→ WHAT THE TASK REQUIRES: Locate each line below that contains the word "question" and copy those lines out in full.

[Rows from a dataset]
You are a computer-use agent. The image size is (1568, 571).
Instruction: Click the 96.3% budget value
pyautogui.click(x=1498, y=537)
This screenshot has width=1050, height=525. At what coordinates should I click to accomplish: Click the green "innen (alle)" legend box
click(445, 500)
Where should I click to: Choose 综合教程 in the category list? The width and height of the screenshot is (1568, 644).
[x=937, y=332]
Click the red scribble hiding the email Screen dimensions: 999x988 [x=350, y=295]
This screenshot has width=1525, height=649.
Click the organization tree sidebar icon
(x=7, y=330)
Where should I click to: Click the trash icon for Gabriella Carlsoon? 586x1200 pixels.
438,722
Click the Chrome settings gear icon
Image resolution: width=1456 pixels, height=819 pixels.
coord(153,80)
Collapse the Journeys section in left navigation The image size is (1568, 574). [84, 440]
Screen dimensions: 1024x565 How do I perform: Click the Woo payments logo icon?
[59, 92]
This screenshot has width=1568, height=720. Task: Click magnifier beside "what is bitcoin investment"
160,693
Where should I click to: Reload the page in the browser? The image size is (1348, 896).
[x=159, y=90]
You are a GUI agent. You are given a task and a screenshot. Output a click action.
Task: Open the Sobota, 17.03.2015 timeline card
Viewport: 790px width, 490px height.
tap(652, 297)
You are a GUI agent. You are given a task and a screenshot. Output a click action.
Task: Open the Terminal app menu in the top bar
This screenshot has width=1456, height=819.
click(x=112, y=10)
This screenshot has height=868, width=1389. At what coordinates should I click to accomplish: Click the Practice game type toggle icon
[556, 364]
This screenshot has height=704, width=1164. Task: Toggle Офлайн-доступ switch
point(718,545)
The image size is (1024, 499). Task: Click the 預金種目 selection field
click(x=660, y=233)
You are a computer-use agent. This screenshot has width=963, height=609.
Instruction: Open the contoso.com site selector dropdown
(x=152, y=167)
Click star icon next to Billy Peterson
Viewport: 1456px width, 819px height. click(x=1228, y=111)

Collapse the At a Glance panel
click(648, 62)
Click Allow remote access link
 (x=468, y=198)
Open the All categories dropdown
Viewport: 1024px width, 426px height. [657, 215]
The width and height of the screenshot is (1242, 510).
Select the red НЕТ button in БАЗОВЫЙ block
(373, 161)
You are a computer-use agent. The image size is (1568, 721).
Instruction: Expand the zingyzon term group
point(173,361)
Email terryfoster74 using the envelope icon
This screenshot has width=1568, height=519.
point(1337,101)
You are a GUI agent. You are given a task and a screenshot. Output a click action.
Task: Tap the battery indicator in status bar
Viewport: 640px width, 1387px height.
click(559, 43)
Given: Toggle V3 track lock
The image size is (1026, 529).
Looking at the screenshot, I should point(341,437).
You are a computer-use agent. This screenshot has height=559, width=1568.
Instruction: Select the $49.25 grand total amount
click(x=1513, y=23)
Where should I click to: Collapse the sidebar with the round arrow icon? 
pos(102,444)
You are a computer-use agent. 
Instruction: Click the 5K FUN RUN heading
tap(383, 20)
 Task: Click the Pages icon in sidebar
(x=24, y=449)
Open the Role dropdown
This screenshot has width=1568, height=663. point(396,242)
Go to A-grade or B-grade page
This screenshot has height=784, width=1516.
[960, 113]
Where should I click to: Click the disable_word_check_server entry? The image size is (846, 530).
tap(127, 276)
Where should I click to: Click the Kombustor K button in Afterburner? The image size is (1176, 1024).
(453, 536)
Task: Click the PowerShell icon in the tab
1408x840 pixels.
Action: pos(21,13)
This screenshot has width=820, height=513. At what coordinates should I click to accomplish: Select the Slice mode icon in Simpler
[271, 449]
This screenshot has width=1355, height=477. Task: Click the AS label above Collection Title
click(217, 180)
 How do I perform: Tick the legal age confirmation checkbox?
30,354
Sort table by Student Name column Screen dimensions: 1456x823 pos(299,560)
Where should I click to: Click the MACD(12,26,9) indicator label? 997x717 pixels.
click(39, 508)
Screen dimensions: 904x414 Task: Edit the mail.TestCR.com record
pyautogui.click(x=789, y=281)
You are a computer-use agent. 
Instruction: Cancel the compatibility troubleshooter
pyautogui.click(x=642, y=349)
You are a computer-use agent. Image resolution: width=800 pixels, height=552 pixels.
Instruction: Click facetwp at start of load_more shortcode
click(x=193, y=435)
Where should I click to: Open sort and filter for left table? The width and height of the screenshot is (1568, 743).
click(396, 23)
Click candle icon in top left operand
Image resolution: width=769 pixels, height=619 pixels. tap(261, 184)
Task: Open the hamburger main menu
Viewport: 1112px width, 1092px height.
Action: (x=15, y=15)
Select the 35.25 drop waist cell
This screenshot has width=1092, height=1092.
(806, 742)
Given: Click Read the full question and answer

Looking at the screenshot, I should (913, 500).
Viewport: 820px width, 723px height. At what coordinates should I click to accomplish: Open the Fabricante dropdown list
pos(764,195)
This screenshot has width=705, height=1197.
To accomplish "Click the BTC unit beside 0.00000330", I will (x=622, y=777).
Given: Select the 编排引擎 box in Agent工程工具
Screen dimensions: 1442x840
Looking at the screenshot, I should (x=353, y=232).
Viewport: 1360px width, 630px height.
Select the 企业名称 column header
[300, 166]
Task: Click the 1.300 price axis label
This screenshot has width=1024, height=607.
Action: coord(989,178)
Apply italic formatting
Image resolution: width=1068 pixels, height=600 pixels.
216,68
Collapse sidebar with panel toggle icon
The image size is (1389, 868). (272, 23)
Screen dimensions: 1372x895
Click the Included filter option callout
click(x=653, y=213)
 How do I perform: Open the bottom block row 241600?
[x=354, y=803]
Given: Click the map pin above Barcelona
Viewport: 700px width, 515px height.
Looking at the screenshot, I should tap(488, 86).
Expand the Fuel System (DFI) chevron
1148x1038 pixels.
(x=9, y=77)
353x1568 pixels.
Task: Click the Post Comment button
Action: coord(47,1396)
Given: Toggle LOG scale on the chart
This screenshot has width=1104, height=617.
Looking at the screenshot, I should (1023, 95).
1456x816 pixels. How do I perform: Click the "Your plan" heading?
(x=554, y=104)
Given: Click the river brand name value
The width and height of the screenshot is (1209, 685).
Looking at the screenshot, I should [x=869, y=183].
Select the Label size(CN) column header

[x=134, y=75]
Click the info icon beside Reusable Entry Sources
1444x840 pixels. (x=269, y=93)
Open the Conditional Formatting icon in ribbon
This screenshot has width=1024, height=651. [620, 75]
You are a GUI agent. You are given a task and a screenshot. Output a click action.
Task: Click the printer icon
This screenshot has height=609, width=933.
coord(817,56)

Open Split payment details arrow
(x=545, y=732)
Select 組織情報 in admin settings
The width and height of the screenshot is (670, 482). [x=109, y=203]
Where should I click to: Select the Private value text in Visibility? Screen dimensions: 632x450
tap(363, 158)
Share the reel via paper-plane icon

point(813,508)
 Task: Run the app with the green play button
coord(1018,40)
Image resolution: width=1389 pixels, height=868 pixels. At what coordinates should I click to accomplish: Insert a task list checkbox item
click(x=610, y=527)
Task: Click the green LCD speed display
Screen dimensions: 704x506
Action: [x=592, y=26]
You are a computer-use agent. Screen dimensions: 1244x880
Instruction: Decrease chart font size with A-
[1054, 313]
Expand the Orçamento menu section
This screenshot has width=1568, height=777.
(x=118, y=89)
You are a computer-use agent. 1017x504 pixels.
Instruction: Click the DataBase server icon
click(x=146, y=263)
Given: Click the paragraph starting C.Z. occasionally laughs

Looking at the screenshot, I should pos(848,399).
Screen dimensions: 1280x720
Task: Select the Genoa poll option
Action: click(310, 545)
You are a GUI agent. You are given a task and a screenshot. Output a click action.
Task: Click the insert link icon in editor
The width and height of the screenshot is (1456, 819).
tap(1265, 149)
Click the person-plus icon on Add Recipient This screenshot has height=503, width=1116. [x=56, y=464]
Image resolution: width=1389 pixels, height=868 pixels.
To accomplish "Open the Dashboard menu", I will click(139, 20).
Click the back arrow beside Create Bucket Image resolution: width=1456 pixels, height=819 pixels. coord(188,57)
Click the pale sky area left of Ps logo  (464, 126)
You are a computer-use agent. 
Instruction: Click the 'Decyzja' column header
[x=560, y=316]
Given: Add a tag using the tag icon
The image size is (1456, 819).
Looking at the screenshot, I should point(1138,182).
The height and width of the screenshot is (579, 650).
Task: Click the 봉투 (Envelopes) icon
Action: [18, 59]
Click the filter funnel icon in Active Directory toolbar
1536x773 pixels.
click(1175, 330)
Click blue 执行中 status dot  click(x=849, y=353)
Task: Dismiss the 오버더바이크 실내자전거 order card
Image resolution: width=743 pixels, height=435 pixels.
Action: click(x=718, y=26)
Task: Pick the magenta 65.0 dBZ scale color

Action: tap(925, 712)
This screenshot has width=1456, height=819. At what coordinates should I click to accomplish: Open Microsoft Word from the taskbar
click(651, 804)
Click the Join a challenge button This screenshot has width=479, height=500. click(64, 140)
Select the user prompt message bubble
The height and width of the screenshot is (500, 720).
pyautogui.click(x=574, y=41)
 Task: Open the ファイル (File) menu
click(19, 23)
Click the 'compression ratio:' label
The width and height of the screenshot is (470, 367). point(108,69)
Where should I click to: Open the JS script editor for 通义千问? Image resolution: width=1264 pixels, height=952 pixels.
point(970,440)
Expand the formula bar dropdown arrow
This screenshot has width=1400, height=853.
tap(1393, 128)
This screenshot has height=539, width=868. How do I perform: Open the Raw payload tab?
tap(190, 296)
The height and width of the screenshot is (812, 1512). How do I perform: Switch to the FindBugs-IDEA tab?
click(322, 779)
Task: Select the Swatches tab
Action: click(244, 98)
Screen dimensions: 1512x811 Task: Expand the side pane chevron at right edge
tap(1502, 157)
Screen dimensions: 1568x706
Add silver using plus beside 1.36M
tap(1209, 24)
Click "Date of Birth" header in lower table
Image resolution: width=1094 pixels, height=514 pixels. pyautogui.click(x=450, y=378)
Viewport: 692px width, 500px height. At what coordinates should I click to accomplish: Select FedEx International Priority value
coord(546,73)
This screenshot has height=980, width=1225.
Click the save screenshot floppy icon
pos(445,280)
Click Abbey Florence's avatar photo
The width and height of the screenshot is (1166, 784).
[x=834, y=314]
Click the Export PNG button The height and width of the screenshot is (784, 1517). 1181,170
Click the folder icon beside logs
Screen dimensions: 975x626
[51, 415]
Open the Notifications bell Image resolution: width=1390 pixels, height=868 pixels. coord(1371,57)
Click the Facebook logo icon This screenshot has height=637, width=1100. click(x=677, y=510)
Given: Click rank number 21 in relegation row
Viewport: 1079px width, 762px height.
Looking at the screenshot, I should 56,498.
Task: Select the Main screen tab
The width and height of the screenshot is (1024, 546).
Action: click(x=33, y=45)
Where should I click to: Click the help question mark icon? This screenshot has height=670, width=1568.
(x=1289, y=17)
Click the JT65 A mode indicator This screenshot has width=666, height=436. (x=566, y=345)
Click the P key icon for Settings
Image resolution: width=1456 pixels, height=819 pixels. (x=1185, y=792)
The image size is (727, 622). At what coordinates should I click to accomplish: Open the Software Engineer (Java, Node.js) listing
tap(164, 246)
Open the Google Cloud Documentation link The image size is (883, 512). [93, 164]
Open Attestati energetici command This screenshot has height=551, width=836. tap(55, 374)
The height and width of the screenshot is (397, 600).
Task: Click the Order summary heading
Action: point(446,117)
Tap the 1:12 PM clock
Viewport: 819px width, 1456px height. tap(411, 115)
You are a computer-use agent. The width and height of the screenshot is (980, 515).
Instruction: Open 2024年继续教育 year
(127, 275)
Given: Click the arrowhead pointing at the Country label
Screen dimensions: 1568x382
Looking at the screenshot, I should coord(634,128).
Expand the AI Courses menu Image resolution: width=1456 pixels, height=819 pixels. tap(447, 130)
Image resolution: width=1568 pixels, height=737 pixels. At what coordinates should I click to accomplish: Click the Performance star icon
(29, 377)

→ CORRECT ANSWER:
Given: Click Read the full question and answer
Where should I click to: Click the help question mark icon? This screenshot has height=670, width=1568.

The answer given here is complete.